La maladie, le deuil sont des moments où la fraternité doit supplanter l’animosité. Tel est le sens de la visite que l’ancien Premier ministre Daniel Kablan Duncan et d’autres hauts cadres du Pdci rendirent à Marguerite Gado quand elle rentra de son exil ghanéen. Ils voulaient signifier que tout ne peut pas être politisé, qu’il y a les relations humaines avant la politique où le combat peut être féroce et que c’est précisément l’humanisme qui rend ces relations humaines.
Je n’ai pas toujours adhéré à l’idée que Ouattara était un monstre froid. Mais ceux qui le présentent ainsi, ceux qui le trouvent sans cœur et ingrat, ceux qui comme l’ancien président Thabo Mbeki qui ne ressentent que du dégoût pour Ouattara parce qu’il « est un homme qui n’a ni foi en l’honneur ni parole d’honneur » ont-ils totalement tort? Ma réponse est « non » et d’autres exemples, en plus de ce que Gbagbo fit pour Ouattara, pourront le démontrer aisément.
Le président du Rdr n’a-t-il pas tenté de renverser les dirigeants des pays voisins (Burkina, Mali, Niger) qui l’avaient soutenu avant son arrivée au pouvoir parce qu’ils le prenaient pour un des leurs (dioula et musulman)? Guillaume Soro, qui donna sa poitrine et revendiqua la paternité de la rébellion pour ne pas compromettre Ouattara, qu’est-il devenu? Où se trouve-t-il aujourd’hui ? Certains de ses partisans ne sont-ils pas en prison ou en exil? Son parti, Générations et peuples solidaires (Gps), n’a-t-il pas été dissous?
Frédéric Fernand Guirma fut le premier ambassadeur de la Haute-Volta aux États-Unis (1960-1963). Avant son décès (le 9 janvier 2024), il témoigna qu’il donna par sa secrétaire $400 à chacun des quatre étudiants voltaïques qui avaient bénéficié d’une bourse américaine parce que le gouvernement voltaïque n’avait rien prévu pour eux. Alassane Ouattara et Arba Diallo faisaient partie de ces quatre étudiants. Guirma raconte que Ouattara non seulement alla s’inscrire au consulat de la Côte d’Ivoire mais disparut complètement de la circulation. Guirma ne le reverra que longtemps plus tard.
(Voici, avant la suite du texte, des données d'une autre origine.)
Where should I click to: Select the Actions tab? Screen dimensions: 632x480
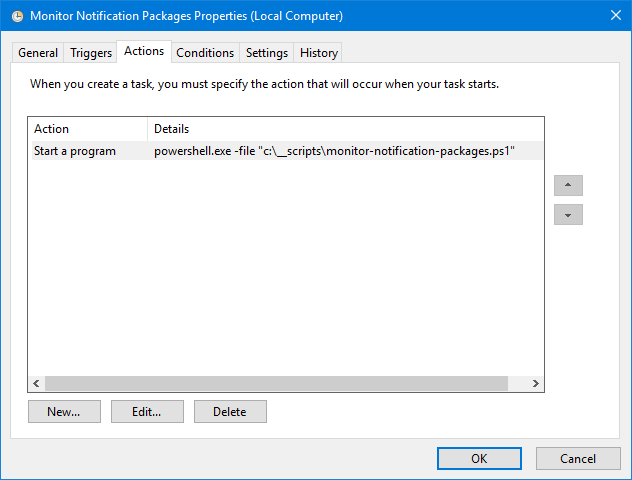point(144,51)
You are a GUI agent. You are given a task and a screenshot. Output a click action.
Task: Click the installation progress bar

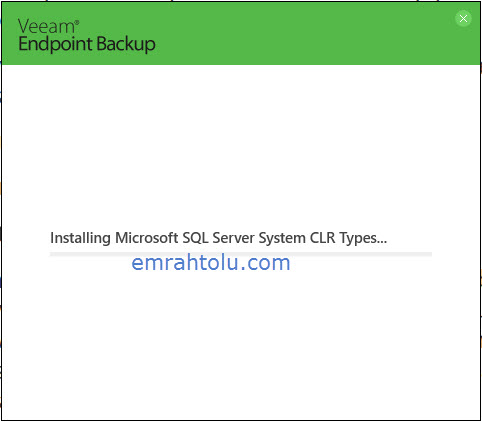coord(241,254)
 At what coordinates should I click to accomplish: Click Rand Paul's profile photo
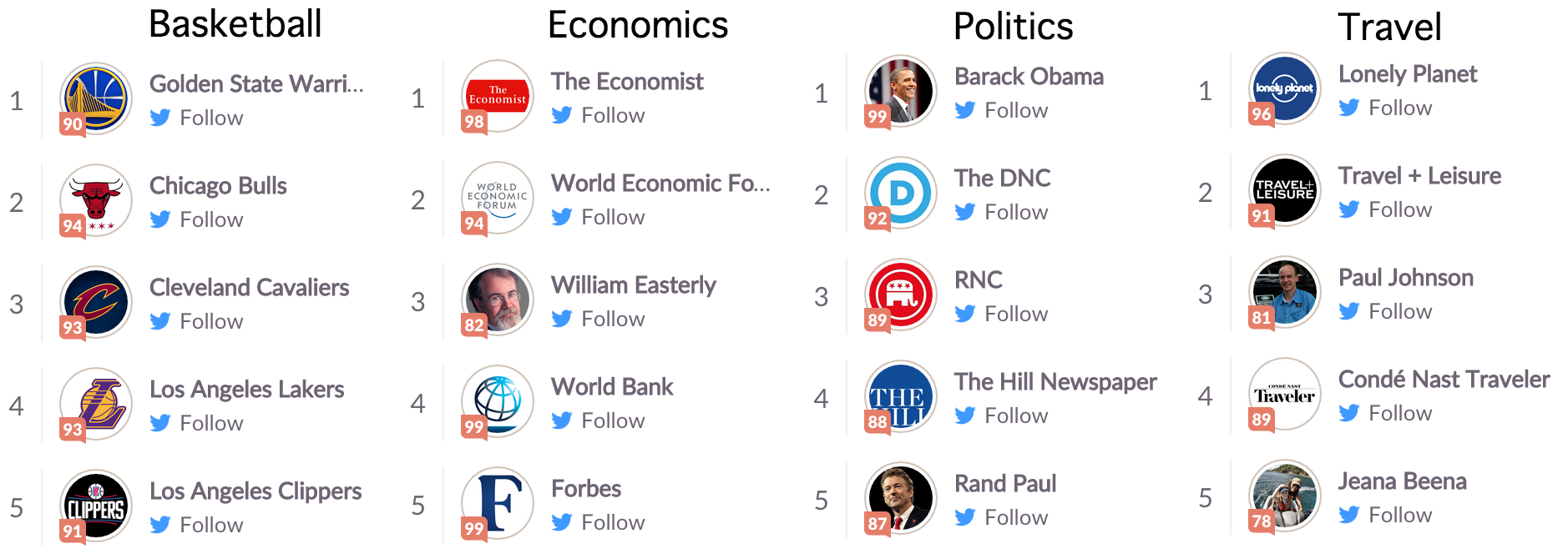901,498
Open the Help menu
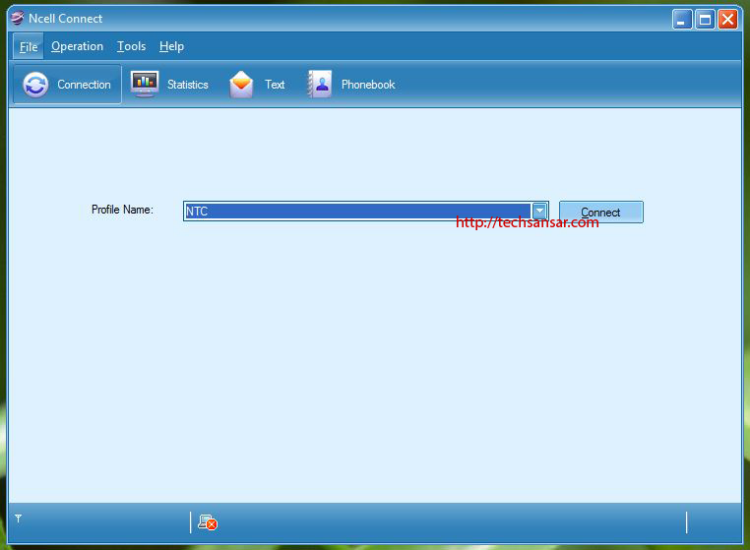750x550 pixels. pos(172,46)
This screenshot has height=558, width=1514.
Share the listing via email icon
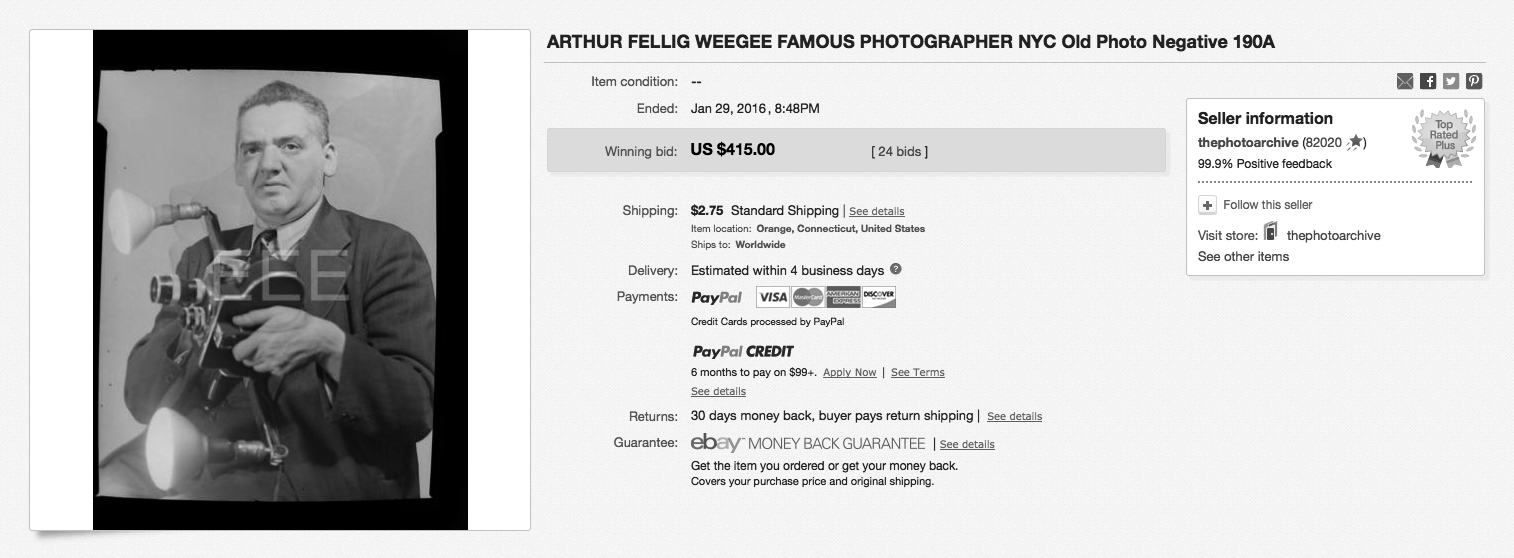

Quant à Houphouët, de là où il se trouve maintenant, il pourrait ajouter : « Il n’a pas été capable de respecter l’engagement pris devant moi, à savoir ne jamais se mêler de la politique ivoirienne. S’il avait pensé à ce que j’ai fait pour lui (le faire nommer gouverneur de la Bceao, poste qui revient à la Côte d’Ivoire), il n’aurait pas maltraité les Ivoiriens de la sorte. Beaucoup de cadres bien formés par l’État m’ont prématurément rejoint dans l’autre monde. Mais j’ai foi que ceux qui sont encore en vie peuvent sauver le pays et le reprendre. Pour ce faire, ils ont besoin de se mettre ensemble. Seule l’union peut les aider à mettre fin à ce cauchemar qui a commencé en 1993. »
De même qu’il n’y pas de politique sans éthique, de la même manière une politique où on terrorise et contrôle le peuple, où on sacrifie des vies humaines tout en construisant des ponts et des routes, n’a pas de sens.
Faire de la politique, ce n’est pas cesser d’être humain.